The Community Roundtable developed the Community Technology Framework™ in 2019 to acknowledge that technology is what enables community professionals to engage and lead in new ways, and is a critical component of a successful online community program.
While we believe that technology ≠ community, a thoughtful community technology strategy ensures that you have the technology in place to create an effective and elegant community solution. Use the Community Technology Framework™ in conjuction with our other community models and frameworks to ensure you are building best-in-class community programs using common language.
Walk through the Community Technology Framework™ in this short video:
There are three layers of the Community Technology Framework™.
Each of these layers – the engagement layer, the management layer, and the administrative layer – are important for a mature engagement platform. This structure reveals why community strategy is critical to a successful community or engagement ecosystem – it informs how each of these layers is structured so that the user experience, management tools, and administrative governance are aligned for optimized performance. This structure also helps reveal why a sole focus on the user experience limits the growth, maturity, and value of a community program.
The Engagement layer creates the user experience and is made up of the features and functionality that allow engagement behaviors to happen in a community. The Engagement Layer is the most visible layer of community technology to the members.

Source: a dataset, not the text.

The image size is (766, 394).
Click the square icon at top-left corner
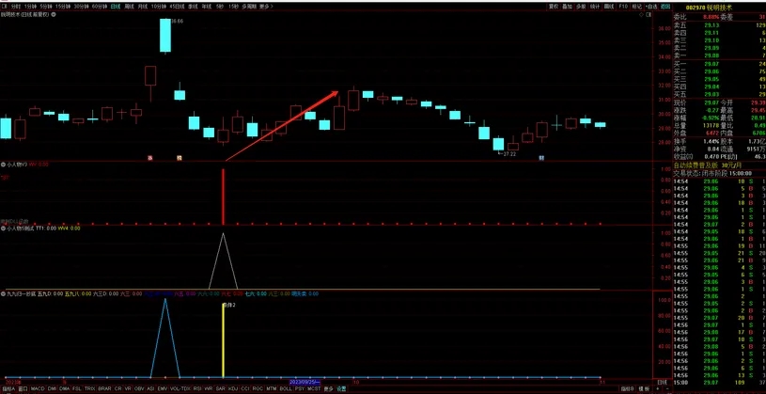click(x=4, y=5)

The four components of the Engagement Layer of the Community Technology Framework™ are:
- Validation - reactions, saving/bookmarking, personalization and metrics
- Share - profiles and "friending" or connecting, activity feeds, wikis, documents, blogs
- Ask - search, questions and answers, messaging
- Explore - discussions, text chat, video chat, ideation
The tactical or management layer is concerned with the tactical activities of a community manager. This includes content, member, and event management tools.
The three components of the Management Layer of the Community Technology Framework™ are:
- Content management - Moderation, search controls, personalization, UX configuration, content governance, curation
- Member management - directory integration, profile customization, marketing automation, welcoming, onboarding, CRM, billing
- Event management - event rsvps, calendars, billing, event templates, app add-ons
Administrative Layer – The administrative layer is also known as the back-end of the community – it houses the inner workings of the community.
The three components of the Adminstrative Layer of the Community Technology Framework™ are:
- Analytics and reporting - Tactival and stratgic documents, social network analysis, APIs
- Platform Architechture - permissions, native integrations, ecosystem governance, scalability, security, extensibility
- Vendor factors - cost and pricing model, services and support, customer community, thought leadership, viability
Selecting a Community Technology
- Start with Strategy: if you do not, the complexity of these platforms will confuse you, your community management team, and your members. A good strategy will help you prioritize and identify the key behaviors that you need to enable – giving you strong guidance as you look at and configure platforms. Without that alignment, the conflict will at best keep you from efficiency and at worst, hamper engagement and value.
- Evaluate Analytics & Reporting Next: no matter what your members are doing, if you cannot see it in the data, segment it, compare it, and measure its value and influence on business outcomes, you will not be able to optimize the system. Additionally, the ability to easily get tactical, operational, and strategic reports will impact your ability to manage the community and communicate progress to stakeholders.
- Platform Architecture Bites Back: if you do not evaluate the permissions structure, the way in which new communities are provisioned, and the integration and indexing of content, audit options, and ecosystem governance you may be left with a tool that severely limits growth.
- Evaluate User Functionality: if your key behaviors are available in the platform but difficult to use, that will be problematic and it will constrict engagement rates and value. Additionally, design and in particular how graphics and faces are exposed, matters in social systems. Faces are critical to online communities feeling like communities instead of a static website, a content repository, or a transactional ticketing solution.